I spent some more time last night thinking about the event and marketing it. Biased I am, but I think the event has a great value proposition and doesn’t require “selling” except to first timers (seminars are different). We seem to do pretty well at getting first timers to attend, so it worth extra effort to target them? Finding them is hard (and we may not that they have “found” us), so what they see in the message and/or web site is probably what is going to influence their decision. Maybe they would look at a first timer guide if it was there and easy to find? What would it say? We should talk to some first timers (this year and last year) perhaps to see if they found the site useful enough, or what made them hesitate, if at all.
Perhaps more interesting is to think about what we tell the previous attendees that are trying to convince a colleague to attend. That seems worth some effort. What works and what doesn’t?
I really like the idea from the last post about a list that we could use to reach managers, structured so that we can ask our people to introduce us in a way that won’t be annoying – ideally that’s giving us the email address. I don’t think we can do enough with it to make a huge impact this year, but for next year it could be very very interesting. Going to set this aside for discussion outside of the marketing plan.
It might be interesting to run a contest for most attendees from a company. Not sure this helps unless there is an immediate win; “cmon, one more and we get ……….’”.
We discussed providing day care. I’m not opposed to the idea, but it’s a lot of work and avoiding the liability takes more work. Can we figure out what impact it would have? Do we get x more attendees, or perhaps x fewer cancellations?
As far as we can tell the $10 lunch fee is not a problem for attendees. They always have the option to bring their own and the year we dropped it to $5 (less than our cost) we saw no difference in registration.

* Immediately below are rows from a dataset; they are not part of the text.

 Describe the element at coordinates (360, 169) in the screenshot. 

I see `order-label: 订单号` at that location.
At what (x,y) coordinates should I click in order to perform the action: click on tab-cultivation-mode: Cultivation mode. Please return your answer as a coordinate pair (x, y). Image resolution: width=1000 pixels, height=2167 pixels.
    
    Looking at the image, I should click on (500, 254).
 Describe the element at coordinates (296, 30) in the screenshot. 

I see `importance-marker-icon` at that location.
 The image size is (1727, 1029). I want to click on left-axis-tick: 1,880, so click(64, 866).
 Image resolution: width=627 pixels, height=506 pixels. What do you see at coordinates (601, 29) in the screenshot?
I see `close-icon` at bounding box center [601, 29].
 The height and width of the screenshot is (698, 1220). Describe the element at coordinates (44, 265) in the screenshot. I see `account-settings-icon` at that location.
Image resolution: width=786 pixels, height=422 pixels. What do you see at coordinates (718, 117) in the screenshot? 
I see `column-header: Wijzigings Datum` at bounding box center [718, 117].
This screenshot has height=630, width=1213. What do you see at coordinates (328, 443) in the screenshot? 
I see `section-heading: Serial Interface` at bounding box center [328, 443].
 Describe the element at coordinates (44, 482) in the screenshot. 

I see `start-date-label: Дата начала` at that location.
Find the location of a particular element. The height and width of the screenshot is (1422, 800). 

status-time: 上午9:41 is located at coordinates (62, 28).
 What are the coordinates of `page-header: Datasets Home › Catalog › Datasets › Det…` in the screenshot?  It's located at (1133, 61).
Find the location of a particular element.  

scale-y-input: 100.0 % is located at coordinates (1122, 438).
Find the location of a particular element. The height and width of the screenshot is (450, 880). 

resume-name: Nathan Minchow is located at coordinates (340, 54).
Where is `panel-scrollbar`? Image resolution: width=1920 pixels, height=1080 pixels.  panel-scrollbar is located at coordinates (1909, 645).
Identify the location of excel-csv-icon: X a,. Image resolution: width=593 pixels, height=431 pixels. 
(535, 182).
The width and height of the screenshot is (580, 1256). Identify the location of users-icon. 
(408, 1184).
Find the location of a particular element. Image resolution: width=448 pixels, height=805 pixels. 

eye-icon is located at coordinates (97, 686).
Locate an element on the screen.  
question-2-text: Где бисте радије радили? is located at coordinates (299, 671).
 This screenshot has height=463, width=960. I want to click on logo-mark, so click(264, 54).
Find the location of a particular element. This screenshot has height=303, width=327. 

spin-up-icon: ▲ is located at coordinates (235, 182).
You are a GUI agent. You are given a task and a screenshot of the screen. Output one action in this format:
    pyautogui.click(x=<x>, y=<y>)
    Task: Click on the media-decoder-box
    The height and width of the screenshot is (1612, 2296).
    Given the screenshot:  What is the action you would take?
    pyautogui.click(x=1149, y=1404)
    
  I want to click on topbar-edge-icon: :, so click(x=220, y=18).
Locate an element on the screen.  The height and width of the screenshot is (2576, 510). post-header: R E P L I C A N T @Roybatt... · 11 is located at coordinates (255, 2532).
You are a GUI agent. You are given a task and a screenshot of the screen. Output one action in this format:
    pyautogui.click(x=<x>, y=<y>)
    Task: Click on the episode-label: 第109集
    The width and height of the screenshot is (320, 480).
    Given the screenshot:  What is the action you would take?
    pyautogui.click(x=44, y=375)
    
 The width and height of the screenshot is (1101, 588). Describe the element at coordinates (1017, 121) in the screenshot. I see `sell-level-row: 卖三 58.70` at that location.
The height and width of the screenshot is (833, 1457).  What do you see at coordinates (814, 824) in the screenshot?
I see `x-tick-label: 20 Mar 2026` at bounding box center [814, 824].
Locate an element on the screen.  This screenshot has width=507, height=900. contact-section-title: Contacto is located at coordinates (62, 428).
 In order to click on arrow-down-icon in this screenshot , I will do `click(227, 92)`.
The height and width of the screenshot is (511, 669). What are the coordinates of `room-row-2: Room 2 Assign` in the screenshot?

I’ve always thought that we don’t get a lot of people who just won’t work on a Saturday. Could we come up with a message they could try on the boss about “if I go Saturday can I take Monday off?”. What else could we do to convince these people – and how do we quantify if there really is such a set? It’s tempting to dismiss these people, but I prefer to think of them as people that just haven’t had the experience yet. Free training, bah – how good could it be? Come see!
I wonder how much a billboard on I4 would cost at rush hour? I suspect far beyond our budget.
Is there some crowd source thing we could do? Monday before the event try to blanket the area with signs on elevators and stop signs and whatever else? This has me thinking about when. We do a stream of emails (and some tweets and blogs to go with it) to try to get people to commit early. What can do the week of the event that might break through the filter to those who haven’t said yes yet?
if it feels like I’m doodling so far, I am. None of the ideas above are horrible, but we only have x time to invest overall. It has to be simple and/or effective. We can’t spend a dozen hours on idea X to net 3 more attendees. Even at 30 it’s tough to justify (though we probably would!).
Kendal has for the last couple of years distributed a chart that shows year over year registration count progression and its pretty consistent (Kendal, will you post it?). Thinking about this as far as when. When do we start, when do we push hardest?
I also believe it’s almost impossible to send too much email about the event. Early on should be slower of course, but we want to share with them the work and the fun of planning and/or attending.
Is there a CIO group in Orlando? How about an HR group? Those seem like good places to try a top down push.
Let’s regroup here. Nothing I’ve thought about so far seems to take me much away from my first thought that the plan is:
- Email marketing is best channel
- We need to leverage partners who also have an effective email channel (so much so that I think we should make this part of sponsorship)
- Build the list
To that I’ll add that the “bring someone” idea seems to hold the most promise and seems like a decent tradeoff of work vs gain.
I’m not done yet. I’ll take any ideas you have.